On 5th February 2015, many HR professionals, especially in large organisations, were likely to be relieved that the Advocate General’s opinion came out in favour of reversing the Employment Appeal Tribunal’s (EAT)’s view of the meaning of ‘establishment’ when it comes to collective redundancy consultations.

While we will have to wait and see whether the European Court of Justice (ECJ) follows this when they deliver their judgment later this year, the opinion of the Advocate General is often a useful indication of which way the judgment will go and has given hope to many businesses that the collective consultation procedures will be simplified in due course.

Why is this in the news again?

No doubt you will all recall the cases that have led to the need for the opinion and the cases before the European Court: known as the Woolworths case,  USDAW v Ethel Austin Ltd (in administration) & Others. Originally the Employment Tribunal found that the employees at stores with less than 20 employees did not need to be included in the collective redundancy requirements and therefore were not entitled to protective awards as a result of the lack of consultation.

However, the Employment Appeal Tribunal reversed this decision and dramatically changed the law when they found that the ‘one establishment’ wording should be disregarded in a collective redundancy situation.

Therefore, if across the entire business, the number of staff being made redundant within a 90 day period was more than 20, then all of the employees should be included in the collective consultation no matter where they are located or the size of the individual store or unit where they were based. Consequently, if the collective consultation requirements were breached, they would be entitled to protective awards if they were not properly consulted.

In the USDAW cases, this meant that around 4,400 staff in the smaller stores, who were previously believed to be exempt from consultation (because there were fewer than 20 redundancies in the ‘establishment’ where they were employed), were suddenly entitled to compensation in the form of protective awards under the legislation.

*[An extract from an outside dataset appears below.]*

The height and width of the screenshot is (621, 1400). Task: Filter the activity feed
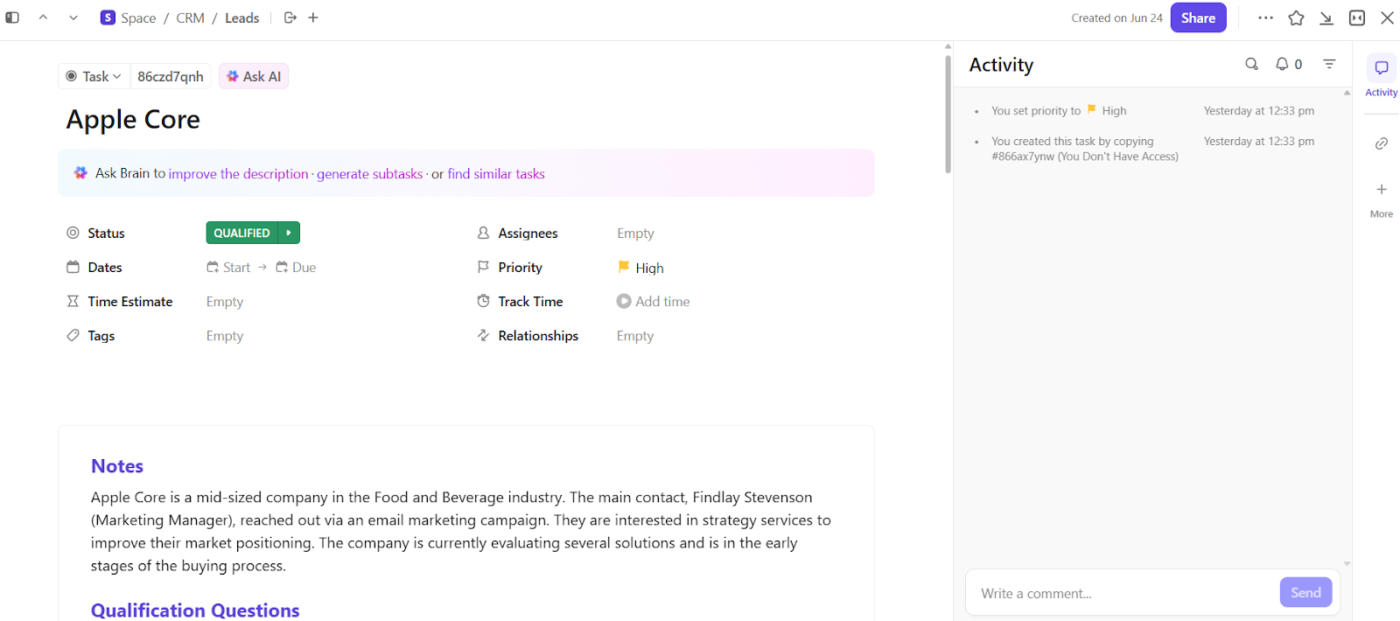pos(1329,64)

This radically changed the accepted position under UK law and added significant complexity and often expense to redundancy exercises for large employers or employers with many different or independent sites. Employers were suddenly required to aggregate redundancies across the whole business to determine whether the collective consultation obligations have been triggered.

This decision has been appealed to the Court of Appeal who referred the matter to the European Court of Justice and so business will eagerly await the next decision. In the meantime, the EAT position remains the correct approach in the UK.

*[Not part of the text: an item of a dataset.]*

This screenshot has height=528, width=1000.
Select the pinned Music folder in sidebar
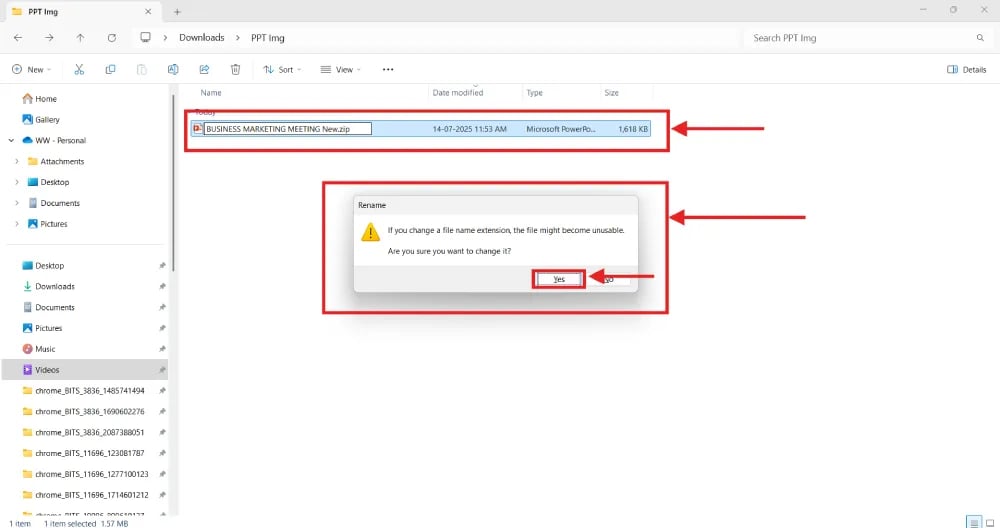coord(45,349)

So what is the best way to manage a redundancy situation?

As the EAT’s version of ‘establishment’ is still valid and this will remain the case until the ECJ ruling is made, it remains vital at the outset to establish the number of possible redundancies and employers who have a number of employees across a number of sites will still have to aggregate the numbers affected across all locations to see whether the 20 redundancies in 90 days threshold has been reached.

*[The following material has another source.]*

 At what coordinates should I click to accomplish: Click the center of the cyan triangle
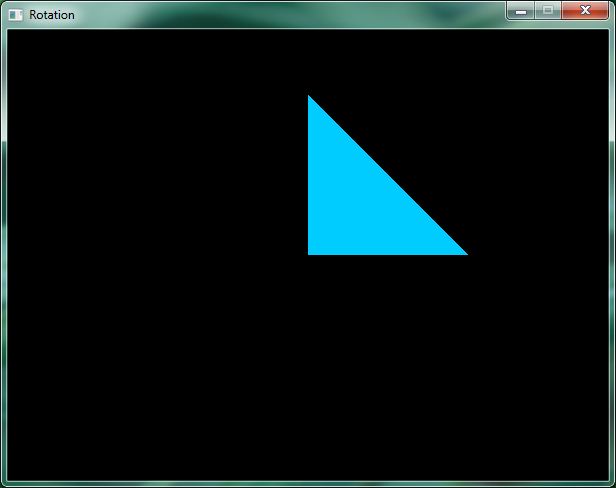click(360, 202)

Where this threshold is met, they will have to ensure that the collective consultation requirements are met in addition to following a fair redundancy procedure.

The key points involved in a redundancy procedure include:

  • Identifying the employees affected. If it is a collective redundancy situation (more than 20 redundancies are proposed within a 90 day period), then the Secretary of State must be notified within the appropriate timeframe
  • Consult with the relevant trade union and/or ensure employee representatives are elected if it is a collective redundancy consultation. Ensure that the representatives are provided with the required information (including details of the number of redundancies, the reasons for them and the proposed method of selection) at the start of the consultation
  • Selection criteria should be identified where some employees will be retained. The criteria must be fair, reasonable and capable of objective justification. For example, qualifications, disciplinary record, timekeeping, length of service etc. The employees affected should be scored reasonably with reference to the agreed criteria
  • Check whether minimum periods of consultation apply. For between 20 – 99 redundancies, the consultation must begin 30 days before the first redundancy dismissal occurs. If 100 or more redundancies are proposed, then the consultation must start 45 days before the first redundancy is made
  • Ensure that the consultation covers ways of avoiding the redundancies and limiting the number. Also it is important to fully consider whether there is any alternative employment available within the organisation
  • Ensure that the individual employees who will be dismissed for redundancy have been properly consulted, informed of the decision in writing and given an opportunity to appeal

In summary, planning remains key for any organisation facing potential redundancies and an early assessment of the numbers involved and early consideration of these issues can help a difficult process and situation run more smoothly.